Improvisando otra vez en materia constitucional, el Gobierno habla de una nueva reforma política, la cual será introducida por la vía abierta del “Fast track”, procedimiento que, de excepcional, está pasando a regla general para modificar, sin límite material, la Carta Política. Por paradoja, sostuvo la Corte Constitucional (Sentencia C-699/16) que el “Fast track” no implicaba una sustitución de la Constitución.
El Ministro del Interior manifiesta: “Todos estamos de acuerdo en que lo que tenemos hoy no le sirve al país para implementar la paz. Tenemos que mejorar la política, y para eso queremos reformas”.
En primer lugar, no todos estamos de acuerdo. Al menos quien esto escribe no considera que se deba seguir desmontando la Constitución de 1991, ni admite que –tras cuarenta y tres reformas, introducidas en veinticinco años- se sigan aprobando a la carrera -sin sentimiento constitucional, y sin ser necesarias-, enmiendas a las instituciones fundamentales, en un interminable ir y venir de normas de cortísima vigencia.
En segundo lugar, dudo que las modificaciones propuestas -supresión de la vicepresidencia de la República, período de cinco años para el Presidente y otros funcionarios, voto obligatorio, eliminación de la circunscripción nacional- sean indispensables o urgentes para contribuir efectivamente a la paz. Y lo que anuncia el Ministro sobre “creación de la iniciativa ciudadana para proponer leyes”, es algo que está plasmado en el artículo 155 de la Constitución desde 1991.
En 2003 y en 2009 fueron aprobadas –también improvisando- otras dos reformas políticas, cuyas reglas fueron presentadas como excelentes en su momento, aunque no han sido afortunadas. La improvisación no deja sino frustraciones.
Recordemos también lo acontecido con la reelección presidencial, aprobada con alborozo en 2004 (Acto Legislativo 2) y derogada con entusiasmo en 2015 (Acto Legislativo 2), por iniciativa del Presidente recién reelegido. Se quería que nadie permaneciera mucho tiempo en el poder, pero ahora se busca ampliar el período a cinco años, experimento que no aportará nada para la paz y que, como se sabe, ha fracasado en otros países.
En cuanto a suprimir la figura del Vicepresidente -otra improvisación-, para regresar a la del Designado, cabe decir que, en términos democráticos, es un retroceso: mientras el primero es elegido por el pueblo, el segundo lo sería por el Congreso. Si se quiere evitar que algunos pasen desapercibidos por no haber hecho nada -como Bell- y que otros -como se dice de Vargas Lleras- tengan demasiado poder, basta señalarles unas funciones que justifiquen el empleo a la vez que lo delimiten y sometan a control.
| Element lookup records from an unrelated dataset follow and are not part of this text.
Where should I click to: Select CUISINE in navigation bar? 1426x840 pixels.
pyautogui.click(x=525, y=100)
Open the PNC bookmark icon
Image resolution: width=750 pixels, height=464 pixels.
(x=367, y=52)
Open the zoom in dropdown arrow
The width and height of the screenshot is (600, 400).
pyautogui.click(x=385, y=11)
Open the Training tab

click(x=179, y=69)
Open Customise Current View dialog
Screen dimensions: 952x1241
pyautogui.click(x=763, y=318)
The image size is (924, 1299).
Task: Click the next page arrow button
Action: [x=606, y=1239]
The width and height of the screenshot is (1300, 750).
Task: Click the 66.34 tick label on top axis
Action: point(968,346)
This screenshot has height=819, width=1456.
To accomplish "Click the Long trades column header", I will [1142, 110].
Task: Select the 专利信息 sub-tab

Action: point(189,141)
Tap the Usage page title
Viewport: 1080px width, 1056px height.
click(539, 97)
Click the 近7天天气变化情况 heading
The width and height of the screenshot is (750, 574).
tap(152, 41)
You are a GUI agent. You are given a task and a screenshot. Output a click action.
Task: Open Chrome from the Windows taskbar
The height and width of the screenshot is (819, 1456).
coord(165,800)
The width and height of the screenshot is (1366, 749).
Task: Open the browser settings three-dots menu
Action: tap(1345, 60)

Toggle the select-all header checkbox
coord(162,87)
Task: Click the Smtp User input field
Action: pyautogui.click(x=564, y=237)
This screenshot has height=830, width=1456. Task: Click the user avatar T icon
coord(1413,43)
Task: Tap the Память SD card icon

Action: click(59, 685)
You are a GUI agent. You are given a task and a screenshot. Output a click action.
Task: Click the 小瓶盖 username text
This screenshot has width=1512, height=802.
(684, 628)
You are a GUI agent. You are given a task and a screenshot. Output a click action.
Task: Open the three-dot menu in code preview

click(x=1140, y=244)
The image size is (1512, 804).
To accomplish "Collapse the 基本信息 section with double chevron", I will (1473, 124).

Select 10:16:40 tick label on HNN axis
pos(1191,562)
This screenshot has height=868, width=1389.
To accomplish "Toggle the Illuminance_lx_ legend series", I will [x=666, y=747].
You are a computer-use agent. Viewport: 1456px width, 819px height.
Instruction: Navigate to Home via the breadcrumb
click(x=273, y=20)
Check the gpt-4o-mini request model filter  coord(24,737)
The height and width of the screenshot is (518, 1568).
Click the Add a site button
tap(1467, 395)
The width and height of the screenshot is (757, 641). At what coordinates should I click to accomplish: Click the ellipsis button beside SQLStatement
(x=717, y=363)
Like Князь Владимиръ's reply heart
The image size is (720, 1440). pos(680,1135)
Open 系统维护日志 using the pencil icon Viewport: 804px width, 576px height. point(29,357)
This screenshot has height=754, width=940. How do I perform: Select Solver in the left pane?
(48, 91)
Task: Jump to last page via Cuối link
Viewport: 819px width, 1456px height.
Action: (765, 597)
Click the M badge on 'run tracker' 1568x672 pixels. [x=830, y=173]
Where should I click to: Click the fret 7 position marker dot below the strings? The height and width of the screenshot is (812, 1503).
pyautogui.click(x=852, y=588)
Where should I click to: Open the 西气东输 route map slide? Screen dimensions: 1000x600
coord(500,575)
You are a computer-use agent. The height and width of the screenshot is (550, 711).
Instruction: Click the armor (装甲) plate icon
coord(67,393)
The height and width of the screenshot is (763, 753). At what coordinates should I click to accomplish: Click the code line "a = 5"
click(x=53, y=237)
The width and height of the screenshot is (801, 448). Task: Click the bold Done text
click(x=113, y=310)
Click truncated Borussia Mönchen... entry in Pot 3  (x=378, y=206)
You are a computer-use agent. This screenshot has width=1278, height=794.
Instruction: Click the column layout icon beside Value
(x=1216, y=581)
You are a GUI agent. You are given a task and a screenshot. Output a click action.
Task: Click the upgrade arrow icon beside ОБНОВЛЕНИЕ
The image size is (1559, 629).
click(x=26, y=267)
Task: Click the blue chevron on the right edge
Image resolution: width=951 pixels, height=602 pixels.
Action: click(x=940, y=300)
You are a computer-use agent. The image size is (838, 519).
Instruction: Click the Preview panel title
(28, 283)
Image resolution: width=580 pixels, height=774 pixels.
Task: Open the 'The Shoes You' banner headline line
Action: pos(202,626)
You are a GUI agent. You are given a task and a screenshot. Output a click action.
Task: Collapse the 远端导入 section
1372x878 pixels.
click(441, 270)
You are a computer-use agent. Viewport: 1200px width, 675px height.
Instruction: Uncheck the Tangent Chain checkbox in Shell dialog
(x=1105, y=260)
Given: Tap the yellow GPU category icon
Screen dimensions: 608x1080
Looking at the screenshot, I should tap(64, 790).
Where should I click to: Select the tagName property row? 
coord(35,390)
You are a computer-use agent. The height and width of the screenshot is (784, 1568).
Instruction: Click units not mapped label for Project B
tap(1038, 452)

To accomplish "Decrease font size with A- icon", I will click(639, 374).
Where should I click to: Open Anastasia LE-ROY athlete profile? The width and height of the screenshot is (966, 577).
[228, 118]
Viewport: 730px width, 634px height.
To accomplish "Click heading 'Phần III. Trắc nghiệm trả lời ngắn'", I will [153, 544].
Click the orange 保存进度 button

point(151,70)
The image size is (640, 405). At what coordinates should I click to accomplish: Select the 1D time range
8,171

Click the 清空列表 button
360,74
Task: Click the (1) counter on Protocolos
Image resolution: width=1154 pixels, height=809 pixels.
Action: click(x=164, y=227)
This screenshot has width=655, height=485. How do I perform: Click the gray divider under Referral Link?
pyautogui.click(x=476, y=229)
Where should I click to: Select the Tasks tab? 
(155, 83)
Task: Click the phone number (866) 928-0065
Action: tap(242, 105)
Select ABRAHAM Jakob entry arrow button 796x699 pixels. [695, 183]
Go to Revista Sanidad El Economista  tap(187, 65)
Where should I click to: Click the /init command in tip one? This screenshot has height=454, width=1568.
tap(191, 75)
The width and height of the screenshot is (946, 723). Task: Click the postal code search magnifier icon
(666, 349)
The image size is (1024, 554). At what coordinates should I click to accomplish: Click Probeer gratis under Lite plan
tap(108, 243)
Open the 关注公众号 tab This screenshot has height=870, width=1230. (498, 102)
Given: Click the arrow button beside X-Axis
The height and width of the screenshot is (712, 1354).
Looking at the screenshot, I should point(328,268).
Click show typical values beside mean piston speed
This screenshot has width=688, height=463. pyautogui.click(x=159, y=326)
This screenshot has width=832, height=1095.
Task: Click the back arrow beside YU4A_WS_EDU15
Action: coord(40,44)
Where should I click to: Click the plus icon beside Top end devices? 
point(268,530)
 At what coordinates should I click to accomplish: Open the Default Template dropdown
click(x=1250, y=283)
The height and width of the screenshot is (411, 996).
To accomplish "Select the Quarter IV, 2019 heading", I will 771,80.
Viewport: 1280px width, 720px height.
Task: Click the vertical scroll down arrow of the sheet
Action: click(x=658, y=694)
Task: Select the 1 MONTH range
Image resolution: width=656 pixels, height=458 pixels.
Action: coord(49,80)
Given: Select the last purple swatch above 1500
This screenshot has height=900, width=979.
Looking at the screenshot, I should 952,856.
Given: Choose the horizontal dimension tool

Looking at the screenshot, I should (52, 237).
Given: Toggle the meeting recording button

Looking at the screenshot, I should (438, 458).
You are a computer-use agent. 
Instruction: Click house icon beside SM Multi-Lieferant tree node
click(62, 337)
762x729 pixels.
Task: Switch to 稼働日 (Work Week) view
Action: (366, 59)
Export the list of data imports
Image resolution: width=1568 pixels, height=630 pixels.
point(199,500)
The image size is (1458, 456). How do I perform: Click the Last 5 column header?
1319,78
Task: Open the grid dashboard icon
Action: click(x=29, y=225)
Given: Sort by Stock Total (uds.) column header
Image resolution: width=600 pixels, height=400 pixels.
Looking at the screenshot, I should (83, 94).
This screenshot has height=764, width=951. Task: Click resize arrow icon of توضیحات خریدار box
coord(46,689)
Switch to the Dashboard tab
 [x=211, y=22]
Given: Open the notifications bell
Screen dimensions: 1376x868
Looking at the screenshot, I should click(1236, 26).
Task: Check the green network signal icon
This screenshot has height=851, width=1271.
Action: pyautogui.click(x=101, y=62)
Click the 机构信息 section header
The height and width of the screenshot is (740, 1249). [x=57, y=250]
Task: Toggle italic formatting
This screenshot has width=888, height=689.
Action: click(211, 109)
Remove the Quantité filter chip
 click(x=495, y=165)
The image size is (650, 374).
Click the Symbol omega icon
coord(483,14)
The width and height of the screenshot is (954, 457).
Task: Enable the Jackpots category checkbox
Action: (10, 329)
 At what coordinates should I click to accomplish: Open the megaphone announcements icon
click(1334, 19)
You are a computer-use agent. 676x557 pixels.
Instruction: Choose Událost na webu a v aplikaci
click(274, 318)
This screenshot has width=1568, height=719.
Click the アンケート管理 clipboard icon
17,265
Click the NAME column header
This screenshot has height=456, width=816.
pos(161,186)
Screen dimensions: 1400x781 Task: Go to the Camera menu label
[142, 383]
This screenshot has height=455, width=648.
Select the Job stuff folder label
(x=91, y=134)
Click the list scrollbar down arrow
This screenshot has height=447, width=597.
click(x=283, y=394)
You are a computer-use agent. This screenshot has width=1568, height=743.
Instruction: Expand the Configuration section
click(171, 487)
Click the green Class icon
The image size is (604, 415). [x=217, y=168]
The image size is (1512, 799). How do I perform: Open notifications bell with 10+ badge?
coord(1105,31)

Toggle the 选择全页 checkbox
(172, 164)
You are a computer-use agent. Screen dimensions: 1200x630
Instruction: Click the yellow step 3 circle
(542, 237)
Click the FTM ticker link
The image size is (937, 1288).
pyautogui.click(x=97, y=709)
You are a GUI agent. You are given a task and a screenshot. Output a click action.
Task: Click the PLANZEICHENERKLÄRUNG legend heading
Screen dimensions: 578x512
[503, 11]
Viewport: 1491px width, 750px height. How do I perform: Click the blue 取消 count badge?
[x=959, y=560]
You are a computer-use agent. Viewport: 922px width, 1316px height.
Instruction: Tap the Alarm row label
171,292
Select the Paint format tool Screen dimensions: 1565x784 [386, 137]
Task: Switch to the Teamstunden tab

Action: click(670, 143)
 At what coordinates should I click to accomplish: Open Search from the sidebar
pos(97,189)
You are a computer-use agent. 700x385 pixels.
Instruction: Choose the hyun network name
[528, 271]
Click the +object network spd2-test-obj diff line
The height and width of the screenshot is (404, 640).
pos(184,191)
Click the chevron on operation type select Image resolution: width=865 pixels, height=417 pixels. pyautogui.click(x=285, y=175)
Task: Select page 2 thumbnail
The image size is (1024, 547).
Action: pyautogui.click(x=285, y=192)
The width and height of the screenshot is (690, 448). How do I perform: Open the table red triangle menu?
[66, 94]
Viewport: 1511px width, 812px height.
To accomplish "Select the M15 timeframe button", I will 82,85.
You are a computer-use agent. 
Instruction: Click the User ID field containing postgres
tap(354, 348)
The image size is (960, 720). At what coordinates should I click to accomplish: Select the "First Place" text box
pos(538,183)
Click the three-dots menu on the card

Buen punto el del voto preferente, que puede ser eliminado sin mayores traumatismos, pues ha sido un instrumento distorsionante de la voluntad popular. Supuestamente, permitiría que salieran adelante las candidaturas, no impuestas por los partidos sino seleccionadas por los votantes (voto opinión), pero los tarjetones fueron diseñados de tal manera que, con logos y números, no se ha hecho otra cosa que confundir al electorado. Éste no puede identificar a los candidatos de sus preferencias, ni por nombre, ni por fotografía. Y, además, los integrantes de cada lista rivalizan entre ellos, con criterio personalista y con campañas en que lo de menos son las ideas y las propuestas.
Lo del voto obligatorio merece consideración especial. Como derecho lo vio Rousseau, uno de los inspiradores de nuestro modelo democrático.
La reforma que proponen no es, en todo caso, una gran reforma, sino algo coyuntural que más pareciera una cortina de humo.